Hope that helps. I'll answer more questions to the best of my knowledge.

Also firmly in the

Also firmly in the replacing camp is Google's Dart. I haven't looked much at it since I don't think it's interesting to me as a language (and it's been widely derided by people I trust). It's a lower-level language (i.e. at least with optional static typing) which comes with both a compiles-to-JS mode and an actual VM (Chrome-only, IIRC).

I'm on the Dart team, so I can provide some more detail here.

  1. Despite that abysmal leaked memo, I don't think anyone on the team seriously thinks it will replace JavaScript. Dart just intends to provide an alternative. Reasonable people may still prefer JavaScript and both can and should coexist.
  2. I'm not sure what your definition of "lower level" is, but JS seems lower-level than Dart to me. Dart has optional static types, but those are layered on top of dynamic runtime behavior, so it's still as high-level as JS operationally. Its notation for defining types, methods, and functions is declarative instead of imperative, which to me means higher-level.

Similarly, but slightly less bad IIUC, is Microsoft's TypeScript. It should be similar in scope to Dart, but more cleanly extends JavaScript. Also with optional static typing, I think.

TypeScript's scope is quite different from Dart's. It's an extension of JS where Dart isn't. This makes adoption much easier, but also significantly narrows their scope. For example, TypeScript has no runtime library which means things like better collection types or DOM APIs are out of their scope. I'm not saying one approach is better than the other, but the two languages are not that similar outside of their type systems and target platform.

I'm curious as to why you like TypeScript more than Dart. The impression I get here is that your main data point is that they have similar type systems. Since the type system is what was widely derided about Dart here, what makes TypeScript better?

Not an expert

By "replacing JavaScript", I mean, not run on top of JS. That is, if the native/preferred way of running Dart is to run it on its own (Chrome-specific) VM, then it's less about extending JS/transpiling to JS and more about a separate ecosystem.

I don't have a very informed opinion on Dart and TypeScript, as I tried to convey in my previous post. I was merely echoing commentary I've read from sources I respect, some of it on Twitter, and as such not very nuanced.

Also note that I'm following along mostly as a interested web technology observer, but also one who very much dislikes JavaScript itself. To my (Python-informed) eye, the "standard library" is woefully underdeveloped (though getting better with ES6) and weak typing is an absolute disaster to work with (also informed by many years of PHP experience).

So, I don't actually have a very informed opinion on Dart vs TypeScript, I'm just summarizing opinions that I've picked up.
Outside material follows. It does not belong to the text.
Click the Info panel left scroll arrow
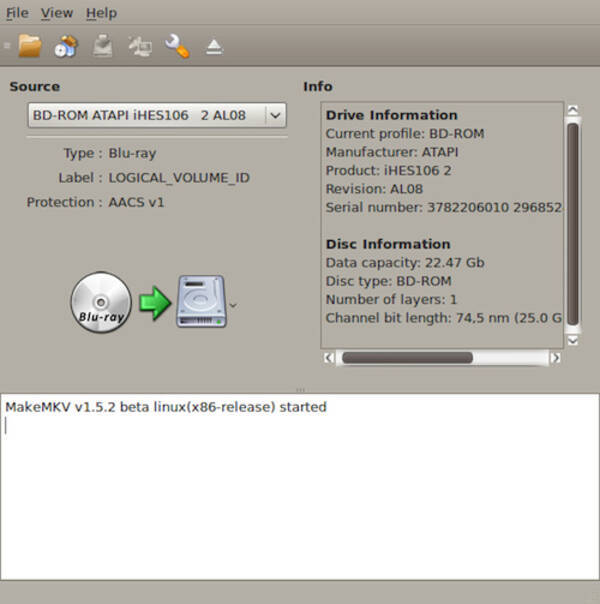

I've weakend some of the strong language in my previous post, I shouldn't have editorialized as much.

Depends on who you ask

That is, if the native/preferred way of running Dart is to run it on its own (Chrome-specific) VM, then it's less about extending JS/transpiling to JS and more about a separate ecosystem.

A bunch of people on the Dart team are VM hackers, so in their heart of hearts, the VM is where it's at. Most of us, though, think transpiling to JS is equally if not more important. What matters is letting people write Dart apps that are widely accessible to as many users and platforms as possible. From the user's perspective, dart2js and the VM are just implementation details.

New DSL opportunities

I'm particularly excited by two big enabling technologies for DSLs:

1. Parallel JS. WebCL/WebGL/Rivertrail are giving different forms of data parallelism, with a bent towards visualization. However, they're fairly low-level, so programming by hand is hard. Libraries (e.g., ThreeJS), and I hope DSLs (such as my own :)) are exciting here. Looking further, I expect parallel DSLs for domains beyond visualization.

2. Sourcemaps and other dev tool protocols. These let DSLs and other JS-as-assembly systems reuse the browser runtime and debuggers in a legible way. Sourcemaps, for example, let's you step through the DSL using the browser's debugger, and errors in the generated javascript get automatically mapped into the source DSL.